Grapes: One cup has 24 mcg of vitamin K.
Grains and seeds
cooked green beans: They have 48 mcg of vitamin K every 100 g.
Cooked soy beans: They have 33 mcg of vitamin K every 100 g.
Green peas: They have 26 mcg of vitamin K every 100 g.
pecan nuts: 3.5 mcg of vitamin K every 100 g.
pork chops: They have 69 mcg of vitamin K per 100 g.
Cow liver: It has 106 mcg of vitamin K per 100 g.
Butter: 21 mcg of vitamin K per 100 g.
Chicken: It has 60 mcg of vitamin K every 100 g.
soft cheeses: 59 mcg of vitamin K per 100 g.
hard cheeses: They have 87 mcg of vitamin K every 100 g.
Bacon: It has 35 mcg of vitamin K per 100 g.
Currently, vitamin K has not been shown to cause any harm. However, it can interact with some medications:
- Antibiotics, such as Orlistat (Alli® and Xenical®).

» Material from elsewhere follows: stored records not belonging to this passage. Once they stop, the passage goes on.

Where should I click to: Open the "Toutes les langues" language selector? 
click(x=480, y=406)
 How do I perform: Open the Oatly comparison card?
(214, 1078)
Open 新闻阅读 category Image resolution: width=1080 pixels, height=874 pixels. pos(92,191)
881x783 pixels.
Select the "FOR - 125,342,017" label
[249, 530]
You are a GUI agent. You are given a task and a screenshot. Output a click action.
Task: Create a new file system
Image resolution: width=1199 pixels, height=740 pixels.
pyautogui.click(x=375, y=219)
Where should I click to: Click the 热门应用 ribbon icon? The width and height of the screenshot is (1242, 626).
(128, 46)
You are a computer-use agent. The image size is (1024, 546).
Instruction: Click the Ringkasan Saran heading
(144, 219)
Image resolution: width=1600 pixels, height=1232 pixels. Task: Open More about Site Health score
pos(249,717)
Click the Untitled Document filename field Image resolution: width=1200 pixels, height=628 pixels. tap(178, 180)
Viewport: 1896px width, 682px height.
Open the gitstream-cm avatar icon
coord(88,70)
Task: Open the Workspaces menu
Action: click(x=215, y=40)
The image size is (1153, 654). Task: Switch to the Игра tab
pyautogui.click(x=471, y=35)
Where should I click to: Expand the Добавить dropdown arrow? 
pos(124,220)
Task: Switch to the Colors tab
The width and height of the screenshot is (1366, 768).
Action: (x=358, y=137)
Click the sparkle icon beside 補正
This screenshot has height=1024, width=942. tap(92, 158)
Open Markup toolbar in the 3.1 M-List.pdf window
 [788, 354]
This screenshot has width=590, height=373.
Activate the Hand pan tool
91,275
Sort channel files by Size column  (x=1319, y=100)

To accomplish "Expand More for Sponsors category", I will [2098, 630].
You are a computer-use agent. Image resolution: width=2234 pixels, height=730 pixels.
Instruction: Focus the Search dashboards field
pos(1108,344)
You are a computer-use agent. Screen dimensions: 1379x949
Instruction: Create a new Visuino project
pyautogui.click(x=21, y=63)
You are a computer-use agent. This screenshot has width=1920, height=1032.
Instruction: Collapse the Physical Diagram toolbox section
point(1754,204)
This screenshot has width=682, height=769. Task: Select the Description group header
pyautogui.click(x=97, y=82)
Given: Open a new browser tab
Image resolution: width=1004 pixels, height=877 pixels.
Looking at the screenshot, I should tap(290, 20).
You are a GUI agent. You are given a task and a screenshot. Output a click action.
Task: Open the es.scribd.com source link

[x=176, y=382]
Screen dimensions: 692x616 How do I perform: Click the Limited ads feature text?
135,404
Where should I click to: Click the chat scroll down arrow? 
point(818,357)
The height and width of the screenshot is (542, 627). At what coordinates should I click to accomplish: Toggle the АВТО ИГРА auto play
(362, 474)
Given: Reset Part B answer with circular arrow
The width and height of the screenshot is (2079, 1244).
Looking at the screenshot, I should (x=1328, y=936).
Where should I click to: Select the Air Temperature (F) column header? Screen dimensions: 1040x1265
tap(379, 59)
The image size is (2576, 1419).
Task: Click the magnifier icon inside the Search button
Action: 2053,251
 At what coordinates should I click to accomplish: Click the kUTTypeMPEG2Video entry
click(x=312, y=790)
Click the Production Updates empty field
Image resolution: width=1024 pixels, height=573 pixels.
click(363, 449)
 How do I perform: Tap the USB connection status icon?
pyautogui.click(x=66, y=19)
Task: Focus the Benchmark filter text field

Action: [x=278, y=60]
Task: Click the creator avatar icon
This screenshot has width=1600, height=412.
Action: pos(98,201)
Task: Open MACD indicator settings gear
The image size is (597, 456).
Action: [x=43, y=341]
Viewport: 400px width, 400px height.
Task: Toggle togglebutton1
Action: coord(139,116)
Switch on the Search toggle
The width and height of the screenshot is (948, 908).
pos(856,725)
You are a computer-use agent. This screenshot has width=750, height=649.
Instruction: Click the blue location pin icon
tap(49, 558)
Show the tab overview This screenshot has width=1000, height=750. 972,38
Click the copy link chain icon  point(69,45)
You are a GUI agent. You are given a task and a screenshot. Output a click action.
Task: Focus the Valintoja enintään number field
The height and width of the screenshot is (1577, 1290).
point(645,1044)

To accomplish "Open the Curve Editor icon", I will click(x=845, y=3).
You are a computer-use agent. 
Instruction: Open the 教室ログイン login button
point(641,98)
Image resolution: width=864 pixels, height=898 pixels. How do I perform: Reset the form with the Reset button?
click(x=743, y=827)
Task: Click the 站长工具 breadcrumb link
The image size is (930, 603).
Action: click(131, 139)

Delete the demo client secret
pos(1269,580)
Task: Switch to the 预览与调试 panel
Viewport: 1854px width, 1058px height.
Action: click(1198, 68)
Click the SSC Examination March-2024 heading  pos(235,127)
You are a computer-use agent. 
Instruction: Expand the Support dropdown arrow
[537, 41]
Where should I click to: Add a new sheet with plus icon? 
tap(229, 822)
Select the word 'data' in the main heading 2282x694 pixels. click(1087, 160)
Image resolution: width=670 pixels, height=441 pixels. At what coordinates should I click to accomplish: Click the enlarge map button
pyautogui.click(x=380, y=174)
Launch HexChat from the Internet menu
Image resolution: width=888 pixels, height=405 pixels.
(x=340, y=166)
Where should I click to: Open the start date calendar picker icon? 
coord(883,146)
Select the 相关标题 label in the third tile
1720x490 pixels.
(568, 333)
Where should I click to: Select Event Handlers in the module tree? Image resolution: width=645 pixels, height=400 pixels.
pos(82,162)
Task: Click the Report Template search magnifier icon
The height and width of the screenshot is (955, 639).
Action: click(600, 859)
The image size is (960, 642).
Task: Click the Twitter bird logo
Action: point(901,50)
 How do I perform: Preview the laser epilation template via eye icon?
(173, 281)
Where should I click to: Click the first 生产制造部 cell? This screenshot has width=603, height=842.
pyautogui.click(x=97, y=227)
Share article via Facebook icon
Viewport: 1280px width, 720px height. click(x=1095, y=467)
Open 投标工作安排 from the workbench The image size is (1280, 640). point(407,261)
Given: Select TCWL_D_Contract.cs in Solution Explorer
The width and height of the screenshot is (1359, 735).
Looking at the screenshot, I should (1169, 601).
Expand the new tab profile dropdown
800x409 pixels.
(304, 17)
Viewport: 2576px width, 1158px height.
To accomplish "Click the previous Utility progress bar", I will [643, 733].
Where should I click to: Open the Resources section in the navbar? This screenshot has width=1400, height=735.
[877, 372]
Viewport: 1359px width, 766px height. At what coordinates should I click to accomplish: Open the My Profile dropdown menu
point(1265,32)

- Blood thinners, such as Warfarin (Coumadin®).
- “Bile acid sequestrants” (medicines used to lower blood cholesterol levels), such as cholestyramine [Questran®] or Colestipol [Colestid®]).
Until there is meaningful scientific evidence from human trials, people interested in using herbal therapies and supplements should be very careful.
Do not abandon or modify your medications or treatments, but first talk to your doctor about the potential effects of alternative or complementary therapies.
Remember, the medicinal properties of herbs and supplements can also interact with prescription drugs, other herbs and supplements, and even alter your diet.
Sources consulted: Natural Medicines Comprehensive Database, US National Library of Medicine, Mayo Clinic, US Office of Dietary Supplements, National Institutes of Health.